Paciencia, que el tiempo vuela.
El niño sabe exactamente la hora en que pasan en la radio sus canciones favoritas, de modo que, digamos a las cuatro con cuatro minutos de la tarde (aunque ya lo ha hecho a las tres y antes a las dos y antes a la una de la tarde), interrumpe su juego del incendio forestal para correr donde está el mueble del televisor, al lado del mecanismo radiofónico, el cual enciende justo en el momento en que comienza su canción: la tararea, la baila y, al final, apaga de nuevo el aparato receptor para volver a su entretenido instrumento electrónico para acabar de una vez por todas de extinguir ese loco fuego que está a punto de matar a toda la fauna del bosque devastado.

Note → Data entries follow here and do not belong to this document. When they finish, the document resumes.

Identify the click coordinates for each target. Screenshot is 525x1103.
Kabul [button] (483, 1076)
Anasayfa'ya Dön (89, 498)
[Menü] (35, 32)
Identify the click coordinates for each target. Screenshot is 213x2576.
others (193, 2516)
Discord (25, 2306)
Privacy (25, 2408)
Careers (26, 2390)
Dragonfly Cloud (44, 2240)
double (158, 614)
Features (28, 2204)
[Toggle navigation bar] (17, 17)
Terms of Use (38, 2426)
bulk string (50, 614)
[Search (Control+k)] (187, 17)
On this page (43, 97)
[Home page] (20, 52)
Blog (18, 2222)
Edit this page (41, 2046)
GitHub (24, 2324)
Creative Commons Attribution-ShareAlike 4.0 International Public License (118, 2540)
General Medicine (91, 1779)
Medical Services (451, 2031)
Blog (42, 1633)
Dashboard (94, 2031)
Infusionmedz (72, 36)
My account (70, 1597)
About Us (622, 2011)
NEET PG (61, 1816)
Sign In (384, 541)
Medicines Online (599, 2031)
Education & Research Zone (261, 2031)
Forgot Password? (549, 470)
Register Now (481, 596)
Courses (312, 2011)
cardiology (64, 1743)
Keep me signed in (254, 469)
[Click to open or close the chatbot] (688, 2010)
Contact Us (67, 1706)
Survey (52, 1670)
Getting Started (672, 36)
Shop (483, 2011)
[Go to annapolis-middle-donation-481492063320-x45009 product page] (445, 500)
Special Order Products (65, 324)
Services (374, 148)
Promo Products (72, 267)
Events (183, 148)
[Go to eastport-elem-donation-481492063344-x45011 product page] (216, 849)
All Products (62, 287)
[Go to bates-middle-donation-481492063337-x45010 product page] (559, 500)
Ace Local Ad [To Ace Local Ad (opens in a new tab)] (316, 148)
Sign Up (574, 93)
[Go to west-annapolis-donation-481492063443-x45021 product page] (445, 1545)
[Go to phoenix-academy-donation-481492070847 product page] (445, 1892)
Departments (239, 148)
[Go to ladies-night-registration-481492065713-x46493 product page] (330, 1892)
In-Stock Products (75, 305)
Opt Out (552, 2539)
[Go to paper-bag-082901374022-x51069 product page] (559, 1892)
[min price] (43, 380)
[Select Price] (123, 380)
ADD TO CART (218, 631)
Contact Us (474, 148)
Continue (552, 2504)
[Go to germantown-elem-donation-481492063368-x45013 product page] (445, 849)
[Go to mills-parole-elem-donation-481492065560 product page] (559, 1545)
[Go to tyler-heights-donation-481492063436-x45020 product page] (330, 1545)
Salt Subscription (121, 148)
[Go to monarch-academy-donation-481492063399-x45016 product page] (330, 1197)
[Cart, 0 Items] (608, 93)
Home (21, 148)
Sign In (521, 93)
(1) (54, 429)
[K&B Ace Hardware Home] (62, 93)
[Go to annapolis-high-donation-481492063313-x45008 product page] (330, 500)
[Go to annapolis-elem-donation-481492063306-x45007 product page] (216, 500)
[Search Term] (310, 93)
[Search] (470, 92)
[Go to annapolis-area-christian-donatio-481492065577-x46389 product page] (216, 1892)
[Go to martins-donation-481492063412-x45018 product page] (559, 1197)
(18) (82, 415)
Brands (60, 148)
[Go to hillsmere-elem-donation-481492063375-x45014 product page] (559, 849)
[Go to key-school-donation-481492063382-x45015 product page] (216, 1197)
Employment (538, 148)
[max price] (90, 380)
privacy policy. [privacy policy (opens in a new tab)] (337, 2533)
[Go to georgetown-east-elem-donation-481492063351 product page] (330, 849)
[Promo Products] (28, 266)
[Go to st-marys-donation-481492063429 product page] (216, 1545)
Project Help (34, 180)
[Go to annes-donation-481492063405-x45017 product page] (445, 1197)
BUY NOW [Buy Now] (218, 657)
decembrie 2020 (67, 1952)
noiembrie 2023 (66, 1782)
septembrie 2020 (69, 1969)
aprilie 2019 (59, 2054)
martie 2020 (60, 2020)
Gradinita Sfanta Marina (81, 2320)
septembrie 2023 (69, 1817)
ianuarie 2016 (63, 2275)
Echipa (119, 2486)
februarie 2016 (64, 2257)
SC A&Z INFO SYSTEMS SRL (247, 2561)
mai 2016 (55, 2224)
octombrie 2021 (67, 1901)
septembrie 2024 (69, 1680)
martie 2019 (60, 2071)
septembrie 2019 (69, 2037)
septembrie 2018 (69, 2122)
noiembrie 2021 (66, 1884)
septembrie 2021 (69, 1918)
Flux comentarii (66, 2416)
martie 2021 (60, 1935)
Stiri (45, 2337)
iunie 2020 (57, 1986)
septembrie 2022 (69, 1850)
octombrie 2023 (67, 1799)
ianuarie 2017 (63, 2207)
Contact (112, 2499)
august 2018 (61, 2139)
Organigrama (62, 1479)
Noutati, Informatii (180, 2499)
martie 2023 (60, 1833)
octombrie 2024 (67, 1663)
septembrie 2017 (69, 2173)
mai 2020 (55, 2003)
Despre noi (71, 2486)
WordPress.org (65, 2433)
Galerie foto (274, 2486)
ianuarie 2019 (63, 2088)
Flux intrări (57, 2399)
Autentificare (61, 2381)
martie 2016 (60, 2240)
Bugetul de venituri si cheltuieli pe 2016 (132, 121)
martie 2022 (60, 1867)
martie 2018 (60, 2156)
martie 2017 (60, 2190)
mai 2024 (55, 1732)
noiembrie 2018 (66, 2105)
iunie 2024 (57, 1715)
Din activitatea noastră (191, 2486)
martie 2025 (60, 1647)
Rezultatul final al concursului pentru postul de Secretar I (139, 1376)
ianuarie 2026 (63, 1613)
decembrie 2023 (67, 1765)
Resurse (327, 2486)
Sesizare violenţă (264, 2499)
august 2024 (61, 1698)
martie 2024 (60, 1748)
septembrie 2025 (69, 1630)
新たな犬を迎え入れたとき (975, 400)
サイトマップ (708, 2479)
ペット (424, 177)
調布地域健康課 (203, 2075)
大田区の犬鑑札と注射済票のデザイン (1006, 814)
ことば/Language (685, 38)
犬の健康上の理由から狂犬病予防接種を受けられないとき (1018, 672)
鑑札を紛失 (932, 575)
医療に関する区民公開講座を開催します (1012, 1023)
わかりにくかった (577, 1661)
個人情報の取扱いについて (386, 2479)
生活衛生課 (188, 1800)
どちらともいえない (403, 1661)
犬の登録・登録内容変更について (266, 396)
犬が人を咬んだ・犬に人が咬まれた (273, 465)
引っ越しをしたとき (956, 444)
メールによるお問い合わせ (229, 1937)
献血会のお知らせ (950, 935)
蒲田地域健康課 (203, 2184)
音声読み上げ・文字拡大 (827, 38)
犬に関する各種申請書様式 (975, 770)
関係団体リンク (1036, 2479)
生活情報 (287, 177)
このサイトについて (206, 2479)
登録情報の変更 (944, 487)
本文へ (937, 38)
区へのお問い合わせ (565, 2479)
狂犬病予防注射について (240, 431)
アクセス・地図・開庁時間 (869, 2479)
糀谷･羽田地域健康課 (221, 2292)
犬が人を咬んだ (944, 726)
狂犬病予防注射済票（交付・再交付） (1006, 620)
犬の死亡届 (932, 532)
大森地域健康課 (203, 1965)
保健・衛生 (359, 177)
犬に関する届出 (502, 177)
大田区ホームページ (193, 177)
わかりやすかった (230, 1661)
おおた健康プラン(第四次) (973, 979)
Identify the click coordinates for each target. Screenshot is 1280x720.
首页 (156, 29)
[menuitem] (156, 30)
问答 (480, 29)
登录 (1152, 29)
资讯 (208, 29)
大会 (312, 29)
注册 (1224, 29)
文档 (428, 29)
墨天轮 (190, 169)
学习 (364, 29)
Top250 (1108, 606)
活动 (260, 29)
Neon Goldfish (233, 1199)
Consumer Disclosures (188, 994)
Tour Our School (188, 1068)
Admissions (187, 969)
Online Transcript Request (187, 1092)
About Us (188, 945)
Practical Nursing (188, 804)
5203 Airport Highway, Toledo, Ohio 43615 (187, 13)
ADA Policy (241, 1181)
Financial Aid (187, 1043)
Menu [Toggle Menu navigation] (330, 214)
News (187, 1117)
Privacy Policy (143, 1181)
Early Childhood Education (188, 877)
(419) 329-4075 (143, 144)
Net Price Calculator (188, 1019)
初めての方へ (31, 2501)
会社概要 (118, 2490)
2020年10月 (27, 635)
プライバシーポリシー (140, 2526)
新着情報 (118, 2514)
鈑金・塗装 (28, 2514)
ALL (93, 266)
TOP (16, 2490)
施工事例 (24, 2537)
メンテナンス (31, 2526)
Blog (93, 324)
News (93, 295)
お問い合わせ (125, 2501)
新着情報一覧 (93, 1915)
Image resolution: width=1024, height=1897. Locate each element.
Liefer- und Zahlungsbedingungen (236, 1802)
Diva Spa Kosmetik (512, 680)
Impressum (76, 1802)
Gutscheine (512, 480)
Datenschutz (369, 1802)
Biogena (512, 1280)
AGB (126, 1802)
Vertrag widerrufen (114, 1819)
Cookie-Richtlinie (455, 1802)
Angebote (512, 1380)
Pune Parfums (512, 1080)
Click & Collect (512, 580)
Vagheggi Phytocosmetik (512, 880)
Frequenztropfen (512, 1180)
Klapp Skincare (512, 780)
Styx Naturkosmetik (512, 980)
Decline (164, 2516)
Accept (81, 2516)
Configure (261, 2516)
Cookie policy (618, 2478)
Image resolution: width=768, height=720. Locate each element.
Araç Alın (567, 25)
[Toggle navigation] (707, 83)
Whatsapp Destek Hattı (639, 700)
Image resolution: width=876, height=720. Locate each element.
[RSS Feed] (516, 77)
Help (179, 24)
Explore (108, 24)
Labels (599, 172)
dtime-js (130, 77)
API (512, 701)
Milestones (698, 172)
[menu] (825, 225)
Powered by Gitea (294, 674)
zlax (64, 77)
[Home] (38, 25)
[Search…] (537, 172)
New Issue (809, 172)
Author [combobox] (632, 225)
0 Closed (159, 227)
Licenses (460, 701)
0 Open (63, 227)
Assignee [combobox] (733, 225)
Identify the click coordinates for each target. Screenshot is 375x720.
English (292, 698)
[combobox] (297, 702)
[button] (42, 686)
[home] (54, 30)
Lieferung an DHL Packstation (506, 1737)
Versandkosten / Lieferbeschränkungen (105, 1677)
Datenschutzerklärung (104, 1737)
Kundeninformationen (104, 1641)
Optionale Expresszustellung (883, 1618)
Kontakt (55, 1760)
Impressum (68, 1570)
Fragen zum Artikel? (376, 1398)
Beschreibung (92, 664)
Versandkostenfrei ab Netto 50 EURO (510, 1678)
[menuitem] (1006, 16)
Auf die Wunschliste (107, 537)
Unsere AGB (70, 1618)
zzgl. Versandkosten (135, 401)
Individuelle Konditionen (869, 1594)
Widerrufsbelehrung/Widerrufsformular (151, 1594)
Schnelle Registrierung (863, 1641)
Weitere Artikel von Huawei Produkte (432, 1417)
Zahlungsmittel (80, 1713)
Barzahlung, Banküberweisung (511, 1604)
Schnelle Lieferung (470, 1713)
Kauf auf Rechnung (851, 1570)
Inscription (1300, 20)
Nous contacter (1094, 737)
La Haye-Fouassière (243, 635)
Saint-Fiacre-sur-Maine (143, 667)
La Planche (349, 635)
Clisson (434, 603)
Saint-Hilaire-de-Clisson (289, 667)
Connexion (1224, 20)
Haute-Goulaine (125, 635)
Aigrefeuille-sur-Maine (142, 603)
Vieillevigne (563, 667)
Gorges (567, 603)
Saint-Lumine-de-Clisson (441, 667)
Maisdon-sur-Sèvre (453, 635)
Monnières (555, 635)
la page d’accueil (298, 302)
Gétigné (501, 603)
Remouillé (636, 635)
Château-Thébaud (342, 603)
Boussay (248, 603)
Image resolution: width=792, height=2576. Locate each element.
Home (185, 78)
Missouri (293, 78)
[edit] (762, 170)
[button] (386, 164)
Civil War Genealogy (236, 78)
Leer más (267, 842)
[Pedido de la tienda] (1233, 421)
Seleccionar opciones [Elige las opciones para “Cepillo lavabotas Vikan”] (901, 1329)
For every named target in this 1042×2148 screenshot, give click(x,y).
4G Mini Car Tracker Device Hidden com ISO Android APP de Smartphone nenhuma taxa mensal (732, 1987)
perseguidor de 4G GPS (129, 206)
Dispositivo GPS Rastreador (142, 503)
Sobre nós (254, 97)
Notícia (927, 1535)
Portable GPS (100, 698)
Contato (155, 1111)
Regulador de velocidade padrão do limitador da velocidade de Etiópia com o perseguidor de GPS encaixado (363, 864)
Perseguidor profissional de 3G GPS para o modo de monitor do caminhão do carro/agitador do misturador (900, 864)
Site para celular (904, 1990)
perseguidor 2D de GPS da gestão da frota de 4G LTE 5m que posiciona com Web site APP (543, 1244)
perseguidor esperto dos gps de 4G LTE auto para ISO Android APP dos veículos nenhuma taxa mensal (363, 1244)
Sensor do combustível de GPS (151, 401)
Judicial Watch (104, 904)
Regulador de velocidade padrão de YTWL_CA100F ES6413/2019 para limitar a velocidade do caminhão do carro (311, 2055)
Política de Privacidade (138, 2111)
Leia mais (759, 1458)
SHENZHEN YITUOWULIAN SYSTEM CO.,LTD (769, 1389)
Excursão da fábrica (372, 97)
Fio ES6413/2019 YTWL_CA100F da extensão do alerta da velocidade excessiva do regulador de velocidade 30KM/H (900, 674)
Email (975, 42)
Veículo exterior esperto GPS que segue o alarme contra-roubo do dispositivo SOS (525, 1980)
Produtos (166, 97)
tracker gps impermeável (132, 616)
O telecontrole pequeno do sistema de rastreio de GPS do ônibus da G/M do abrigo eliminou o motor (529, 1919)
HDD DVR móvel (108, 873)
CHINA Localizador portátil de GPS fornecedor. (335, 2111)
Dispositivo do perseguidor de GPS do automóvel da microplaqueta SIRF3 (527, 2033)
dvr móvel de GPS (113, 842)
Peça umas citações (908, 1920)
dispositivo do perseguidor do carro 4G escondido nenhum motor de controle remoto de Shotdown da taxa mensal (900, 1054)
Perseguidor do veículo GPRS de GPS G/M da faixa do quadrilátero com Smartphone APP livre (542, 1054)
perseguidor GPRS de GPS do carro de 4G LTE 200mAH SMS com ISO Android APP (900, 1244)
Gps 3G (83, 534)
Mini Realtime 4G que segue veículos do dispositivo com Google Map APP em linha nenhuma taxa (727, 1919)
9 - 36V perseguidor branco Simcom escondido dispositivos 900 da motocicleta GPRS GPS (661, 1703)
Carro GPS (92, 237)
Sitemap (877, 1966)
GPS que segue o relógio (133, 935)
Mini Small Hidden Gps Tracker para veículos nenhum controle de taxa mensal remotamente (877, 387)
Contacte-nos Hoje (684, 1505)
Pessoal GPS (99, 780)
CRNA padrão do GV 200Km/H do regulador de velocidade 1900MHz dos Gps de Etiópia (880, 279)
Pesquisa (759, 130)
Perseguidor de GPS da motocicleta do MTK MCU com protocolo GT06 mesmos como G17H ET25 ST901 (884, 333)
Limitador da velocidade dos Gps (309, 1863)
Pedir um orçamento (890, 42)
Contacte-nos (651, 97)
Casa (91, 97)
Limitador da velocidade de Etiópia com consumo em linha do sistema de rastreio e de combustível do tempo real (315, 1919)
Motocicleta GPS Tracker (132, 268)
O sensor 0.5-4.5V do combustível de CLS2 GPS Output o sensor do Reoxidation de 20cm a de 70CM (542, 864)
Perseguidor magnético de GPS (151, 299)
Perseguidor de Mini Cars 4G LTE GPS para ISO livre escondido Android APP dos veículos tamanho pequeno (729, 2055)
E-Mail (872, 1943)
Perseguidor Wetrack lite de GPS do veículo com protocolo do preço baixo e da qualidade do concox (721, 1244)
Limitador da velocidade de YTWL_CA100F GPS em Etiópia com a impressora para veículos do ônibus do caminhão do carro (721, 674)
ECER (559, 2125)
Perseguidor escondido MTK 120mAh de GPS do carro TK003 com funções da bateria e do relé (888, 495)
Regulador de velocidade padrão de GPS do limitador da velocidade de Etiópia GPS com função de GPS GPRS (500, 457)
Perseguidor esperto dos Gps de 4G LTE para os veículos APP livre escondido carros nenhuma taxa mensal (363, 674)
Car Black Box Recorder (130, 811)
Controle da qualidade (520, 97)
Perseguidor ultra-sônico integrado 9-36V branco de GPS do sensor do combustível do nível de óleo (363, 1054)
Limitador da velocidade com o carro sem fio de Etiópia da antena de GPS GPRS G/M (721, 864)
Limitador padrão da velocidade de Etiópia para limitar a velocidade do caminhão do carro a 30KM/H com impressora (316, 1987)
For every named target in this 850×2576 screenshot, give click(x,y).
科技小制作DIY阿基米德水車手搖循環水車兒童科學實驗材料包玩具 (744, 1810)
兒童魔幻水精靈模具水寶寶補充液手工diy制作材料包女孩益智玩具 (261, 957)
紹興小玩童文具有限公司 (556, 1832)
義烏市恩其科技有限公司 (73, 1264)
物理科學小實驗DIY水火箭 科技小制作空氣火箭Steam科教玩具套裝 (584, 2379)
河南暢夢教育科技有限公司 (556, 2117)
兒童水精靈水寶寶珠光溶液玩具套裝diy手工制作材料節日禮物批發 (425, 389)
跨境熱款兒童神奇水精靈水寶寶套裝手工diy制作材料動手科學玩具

A un costado, unos encima de los otros, sin ser tocados, permanecen los dados de colores con el alfabeto entero para que el primogénito aprenda a identificar las letras.
Después, a las cinco con once minutos, retorna al radio, lo enciende justo en el momento en que comienza a ser transmitida otra vez su canción favorita, la que tararea y baila con desmedido júbilo, luego de lo cual apaga de nuevo el aparato receptor y regresa con su juego electrónico, que ha matado ya a más de seiscientas fieras enloquecidas por el tormento del incendio que no cesa. Los dados jamás los ha tocado, ni parece que los ha visto, no sabe ni qué son.
Más tarde, a las seis con tres minutos, se levanta de su asiento para ir corriendo al radio y encenderlo en el momento justo en que empieza su canción favorita, la que tararea y baila con desmedido fervor, luego de lo cual lo apaga de nuevo para retornar a tratar de salvar la vida salvaje, a punto de desaparecer del mapa forestal. Los dados parecen no tener existencia.
Así, hasta que el niño es llamado a cenar y obligado a ir a dormir, que acepta refunfuñando la orden, metida en su cabeza la melodía de su canción favorita.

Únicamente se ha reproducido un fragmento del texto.